В эту ночь явилась ко мне покойница баронесса фон В***.

Она была вся в белом и сказала мне: «Здравствуйте, господин советник!»

Шведенборг

Три дня после роковой ночи, в девять часов утра, Германн отправился в *** монастырь, где должны были отпевать тело усопшей графини. Не чувствуя раскаяния, он не мог, однако, совершенно заглушить голос совести, твердившей ему: ты убийца старухи! Имея мало истинной веры, он имел множество предрассудков. Он верил, что мертвая графиня могла иметь вредное влияние на его жизнь, – и решился явиться на ее похороны, чтобы испросить у ней прощения.

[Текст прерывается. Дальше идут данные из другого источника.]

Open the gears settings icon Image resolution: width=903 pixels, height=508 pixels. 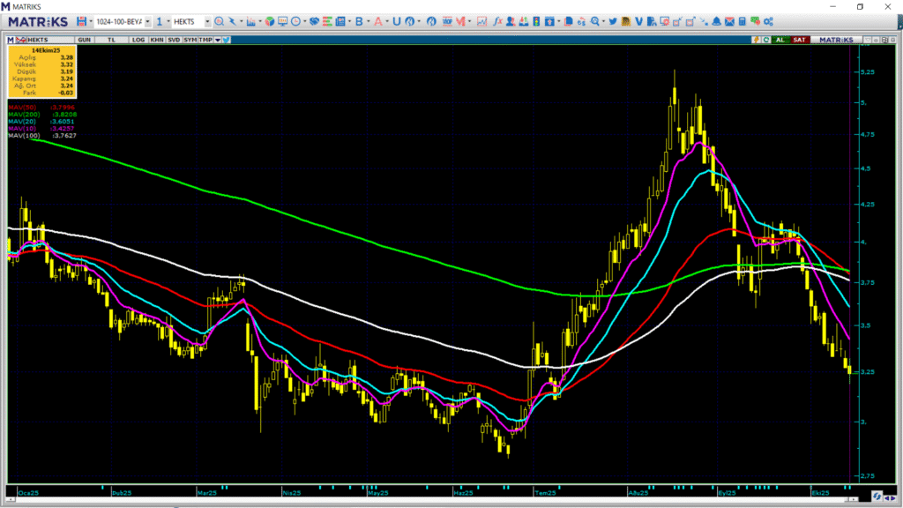(x=767, y=21)
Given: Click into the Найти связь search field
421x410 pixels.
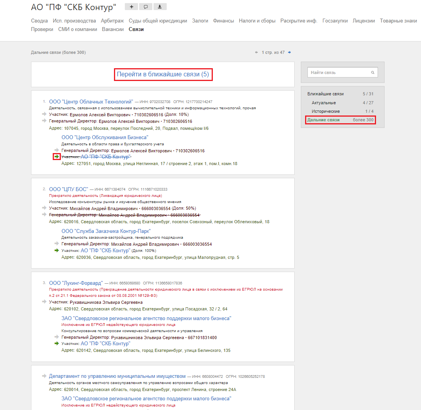Looking at the screenshot, I should 338,72.
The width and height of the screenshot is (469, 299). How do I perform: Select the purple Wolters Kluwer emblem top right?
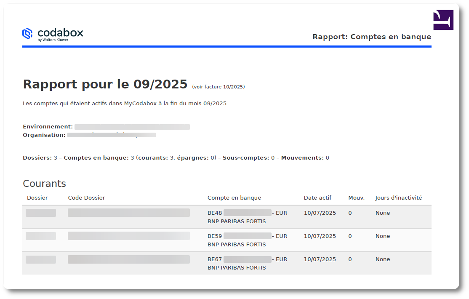pyautogui.click(x=443, y=20)
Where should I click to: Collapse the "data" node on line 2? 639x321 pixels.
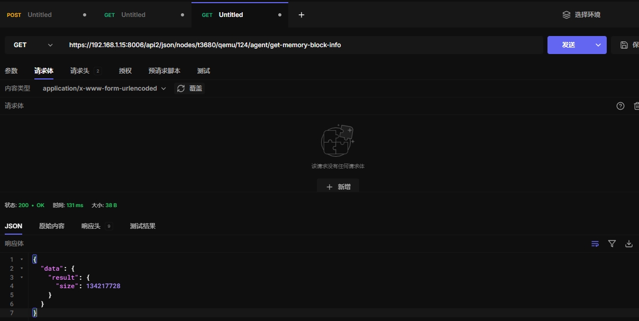tap(22, 269)
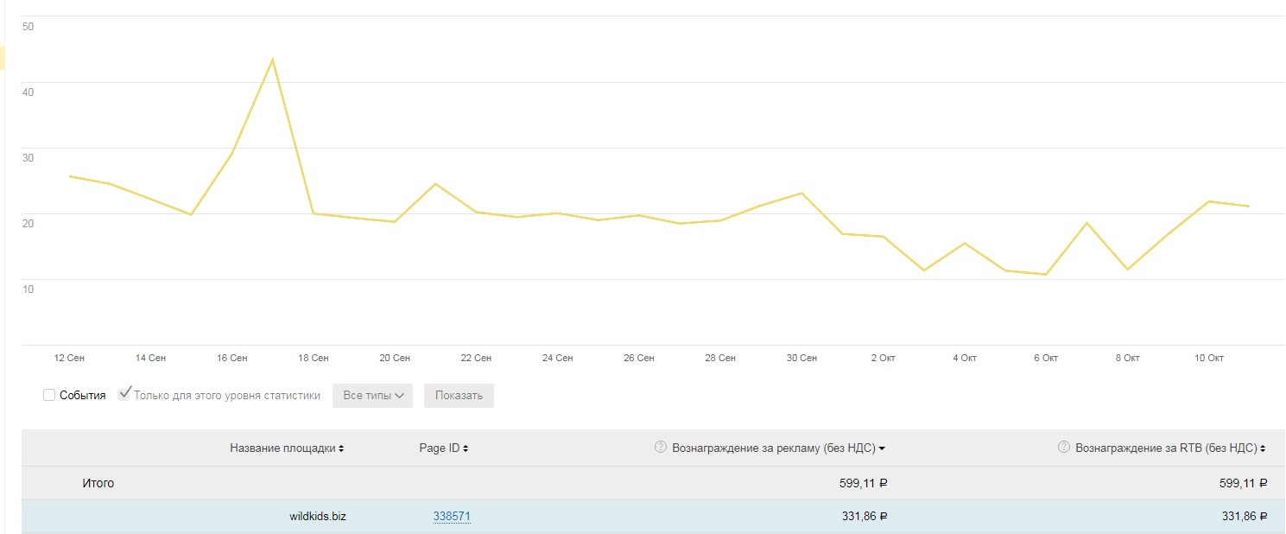
Task: Click the Итого row label
Action: tap(98, 483)
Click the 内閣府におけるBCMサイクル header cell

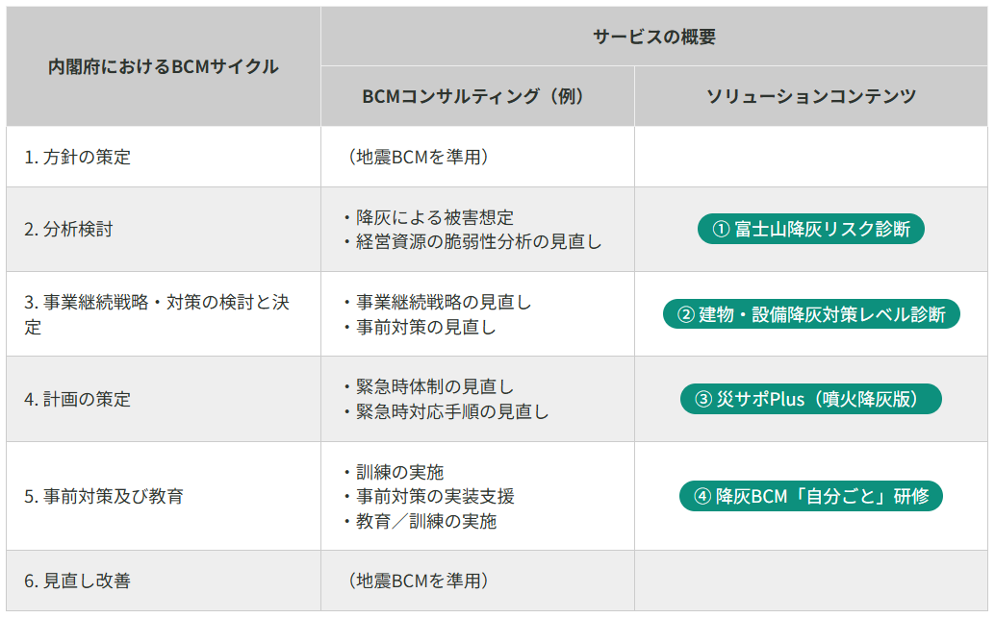(x=164, y=66)
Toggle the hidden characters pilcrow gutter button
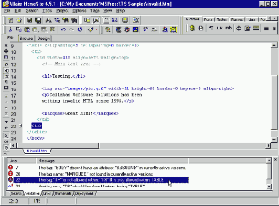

Церковь была полна. Германн насилу мог пробраться сквозь толпу народа. Гроб стоял на богатом катафалке под бархатным балдахином. Усопшая лежала в нем с руками, сложенными на груди, в кружевном чепце и в белом атласном платье. Кругом стояли ее домашние: слуги в черных кафтанах с гербовыми лентами на плече и со свечами в руках; родственники в глубоком трауре, – дети, внуки и правнуки. Никто не плакал; слезы были бы – une affectation[25]25
  притворством (франц.)


[Закрыть]
. Графиня так была стара, что смерть ее никого не могла поразить и что ее родственники давно смотрели на нее, как на отжившую. Молодой архиерей произнес надгробное слово. В простых и трогательных выражениях представил он мирное успение праведницы, которой долгие годы были тихим, умилительным приготовлением к христианской кончине. «Ангел смерти обрел ее, – сказал оратор, – бодрствующую в помышлениях благих и в ожидании жениха полунощного». Служба совершилась с печальным приличием. Родственники первые пошли прощаться с телом. Потом двинулись и многочисленные гости, приехавшие поклониться той, которая так давно была участницею в их суетных увеселениях. После них и все домашние. Наконец приблизилась старая барская барыня, ровесница покойницы. Две молодые девушки вели ее под руки. Она не в силах была поклониться до земли, – и одна пролила несколько слез, поцеловав холодную руку госпожи своей. После нее Германн решился подойти ко гробу. Он поклонился в землю и несколько минут лежал на холодном полу, усыпанном ельником. Наконец приподнялся, бледен как сама покойница, взошел на ступени катафалка и наклонился… В эту минуту показалось ему, что мертвая насмешливо взглянула на него, прищуривая одним глазом. Германн, поспешно подавшись назад, оступился и навзничь грянулся оземь. Его подняли. В то же самое время Лизавету Ивановну вынесли в обмороке на паперть. Этот эпизод возмутил на несколько минут торжественность мрачного обряда. Между посетителями поднялся глухой ропот, а худощавый камергер, близкий родственник покойницы, шепнул на ухо стоящему подле него англичанину, что молодой офицер ее побочный сын, на что англичанин отвечал холодно: Oh?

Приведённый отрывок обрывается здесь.